Al día siguiente, nos levantamos y volvíamos a la ruta, dirección: Matera. Nos adentrábamos en la región de la Basilicata.
Nos quedábamos a dormir dos noches en la "Casa del Nonno", un precioso B&B tipo casa-cueva, muy bien ubicado en Matera y donde pudimos aparcar muy cómodamente la moto. Acertamos con este B&B, lo único es que al ser una habitación tipo casa-cueva, la ropa te coge un poco de humedad pero yo a pesar de todo, me volvería a hospedar.

Matera es una localidad increíble y a pesar que todo el mundo la conoce porque fue el escenario de la película de La Pasión de Cristo de Mel Gibson, es un lugar que da para muchísimo más. Solo poder disfrutar de la luz del atardecer viendo como Matera se convierte en un pequeño Belén, es una experiencia mágica.
Hacía tiempo que no llegaba a un lugar y me sorprendía tanto. Matera no puede dejar indiferente a nadie. Su atractivo es ella:
Matera


En Matera visitamos sus famosos Sassi que son los barrios que se encuentran situados en pequeñas colinas formando un manto de casas construidas con preciosas piedras blancas de toba volcánica. Toda Matera se encuentra distribuida en pequeñas y laberínticas calles con escaleras que suben y bajan incesantemente.
También visitamos el Sasso Caveoso para conocer cómo vivían los antiguos habitantes de Matera en las cuevas y el Sasso Barisano y luego seguimos por la zona más antigua que es la Civita.
También hicimos el angustioso camino empedrado que caminó “El Cristo” de la película de Mel Gibson.
El primero de los atardeceres lo contemplamos desde el mirador que está en la Piazza Vittorio Veneto. Las vistas son realmente magníficas e increíbles.

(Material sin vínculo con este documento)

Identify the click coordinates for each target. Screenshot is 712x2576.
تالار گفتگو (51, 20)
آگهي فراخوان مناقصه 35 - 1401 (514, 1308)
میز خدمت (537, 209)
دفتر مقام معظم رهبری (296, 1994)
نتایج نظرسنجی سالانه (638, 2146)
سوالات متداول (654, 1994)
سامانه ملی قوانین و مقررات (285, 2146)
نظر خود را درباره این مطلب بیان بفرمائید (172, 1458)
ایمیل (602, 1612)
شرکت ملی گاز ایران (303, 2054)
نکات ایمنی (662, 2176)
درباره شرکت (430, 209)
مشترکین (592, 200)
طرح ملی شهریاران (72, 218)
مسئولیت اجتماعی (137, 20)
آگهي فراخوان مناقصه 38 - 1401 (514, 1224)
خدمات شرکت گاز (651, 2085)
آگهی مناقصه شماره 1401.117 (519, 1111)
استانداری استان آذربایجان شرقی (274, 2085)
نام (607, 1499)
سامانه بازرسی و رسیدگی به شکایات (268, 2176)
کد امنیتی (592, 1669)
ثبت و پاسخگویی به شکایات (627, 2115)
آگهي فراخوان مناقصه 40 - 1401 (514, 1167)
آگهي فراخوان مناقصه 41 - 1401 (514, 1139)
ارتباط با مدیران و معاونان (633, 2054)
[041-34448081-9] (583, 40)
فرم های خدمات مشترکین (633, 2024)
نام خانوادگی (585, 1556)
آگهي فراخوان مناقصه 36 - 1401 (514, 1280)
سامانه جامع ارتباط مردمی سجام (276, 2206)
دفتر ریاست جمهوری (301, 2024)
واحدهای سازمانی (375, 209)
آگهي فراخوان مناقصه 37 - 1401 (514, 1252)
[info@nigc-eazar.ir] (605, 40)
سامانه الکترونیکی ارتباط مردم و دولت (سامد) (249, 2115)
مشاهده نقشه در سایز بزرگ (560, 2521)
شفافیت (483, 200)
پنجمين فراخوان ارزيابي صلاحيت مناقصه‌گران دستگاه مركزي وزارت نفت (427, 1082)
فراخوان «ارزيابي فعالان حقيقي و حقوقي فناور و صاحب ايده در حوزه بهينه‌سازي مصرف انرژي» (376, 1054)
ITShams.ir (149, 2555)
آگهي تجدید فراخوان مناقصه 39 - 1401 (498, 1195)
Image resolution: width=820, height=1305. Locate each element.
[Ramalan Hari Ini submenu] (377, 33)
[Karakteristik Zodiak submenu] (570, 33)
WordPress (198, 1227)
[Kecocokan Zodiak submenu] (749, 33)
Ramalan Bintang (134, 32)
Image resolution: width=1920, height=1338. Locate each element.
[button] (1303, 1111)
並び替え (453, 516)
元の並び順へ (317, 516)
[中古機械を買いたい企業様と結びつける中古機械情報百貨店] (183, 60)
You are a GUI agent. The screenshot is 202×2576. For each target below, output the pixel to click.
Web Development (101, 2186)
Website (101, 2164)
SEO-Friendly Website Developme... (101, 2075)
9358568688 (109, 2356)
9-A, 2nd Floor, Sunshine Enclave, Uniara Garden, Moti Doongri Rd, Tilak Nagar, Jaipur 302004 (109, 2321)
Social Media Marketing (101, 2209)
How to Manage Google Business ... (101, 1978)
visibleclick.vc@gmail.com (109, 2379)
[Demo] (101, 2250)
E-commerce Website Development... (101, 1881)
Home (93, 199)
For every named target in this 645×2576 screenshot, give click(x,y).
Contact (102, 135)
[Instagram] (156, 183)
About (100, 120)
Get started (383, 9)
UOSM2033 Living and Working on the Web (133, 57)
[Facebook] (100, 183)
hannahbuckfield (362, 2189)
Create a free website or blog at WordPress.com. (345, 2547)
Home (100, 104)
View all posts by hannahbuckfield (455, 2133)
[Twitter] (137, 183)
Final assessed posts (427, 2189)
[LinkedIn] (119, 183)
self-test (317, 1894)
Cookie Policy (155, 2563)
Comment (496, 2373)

El siguiente atardecer lo disfrutamos desde el mirador Belvedere di Murgia Timone. Experiencia única e irrepetible. Muy aconsejable y por favor, no dejéis de visitarlo si podéis.
Yo creo, que no voy a explicar nada más de Matera, solo admirad las fotos y lo entenderéis todo. Una imagen vale más que 1000 palabras.

Por cierto, Matera es CIUDAD EUROPEA DE LA CULTURA 2019, y se lo merece.